The spokesman said National's withdrawal is a "major disappointment," although National should be praised for its effort. Extending managed care into sparsely populated rural areas has been one of CalPERS' "top priorities," he said.

Drugmaker ownership

of PBMs criticized

Pharmaceutical manufacturers that have bought pharmacy benefit management companies are increasingly dictating the choice of medications patients receive by pressuring physicians and pharmacists to switch prescriptions to the drugs they manufacture, a recent study charges.

The study, published by New York Public Advocate Mark Green, explores what he says are the "conflicts of interest inherent in drug maker ownership of PBMs."

The report points to Eli Lilly & Co.'s 1994 purchase of PCS Health Systems Inc. as an example of the potential for abuse. Citing confidential 1994 documents obtained from PCS, the report alleges Lilly planned an aggressive marketing campaign for its anti-ulcer medication Axid and its antidepressant drug Prozac. It alleges, among other things, that "millions of messages" were sent to physicians pressuring them to switch to Lilly drugs and that a competitor's antidepressant would be downplayed in PCS formularies.
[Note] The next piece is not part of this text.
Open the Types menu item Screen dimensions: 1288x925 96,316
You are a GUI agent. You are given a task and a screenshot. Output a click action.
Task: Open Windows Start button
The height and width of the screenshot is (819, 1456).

A spokesman for PCS agrees with "the concept that a patient's welfare and the appropriateness of prescription drugs should be the first consideration. And it is with PCS," he said.

He also denied that PCS "pressures" physicians and pharmacists to switch drugs. He said both patients and physicians are informed of any drug interchange and that patients always have the opportunity to say no and that doctors always have the opportunity to approve or disapprove of the drug.

Stress claim upheld

for disciplined teacher

HONOLULU-Hawaii's Supreme Court recently ruled that a stress-related injury resulting from an employer's disciplinary action against an employee is compensable under the state's workers compensation law.

The case of Regina M. Mitchell vs. the State of Hawaii Department of Education began in 1989 when Ms. Mitchell, a sixth-grade teacher, disregarded an administrator's warning against the use of reward parties to motivate students, according to court documents.

Later, Ms. Mitchell confronted a student that she accused of stealing cookies for a reward party, and the student allegedly became unruly. The student in turn accused Ms. Mitchell of striking him. The school's principal recommended that she be suspended for five days for violating a ban against corporal punishment.

After the recommendation for suspension, Ms. Mitchell became feverish, disoriented and found it difficult to work. She then filed a workers compensation claim, alleging she suffers from stress. Hawaii is one of 25 states that allow mental-mental-type stress claims and one of seven that allow them regardless of whether the stress is deemed unusual.

Hawaii's Department of Labor and Industrial Relations Appeals Board denied the claim, finding that Hawaiian workers comp law did not intend for employees to be compensated for a stress-related personal injury resulting from an employer's disciplinary action.

The high court disagreed, ruling that even if she administered punishment in violation of a work rule, she still sustained a compensable injury because she was acting within the course of her employment at the time.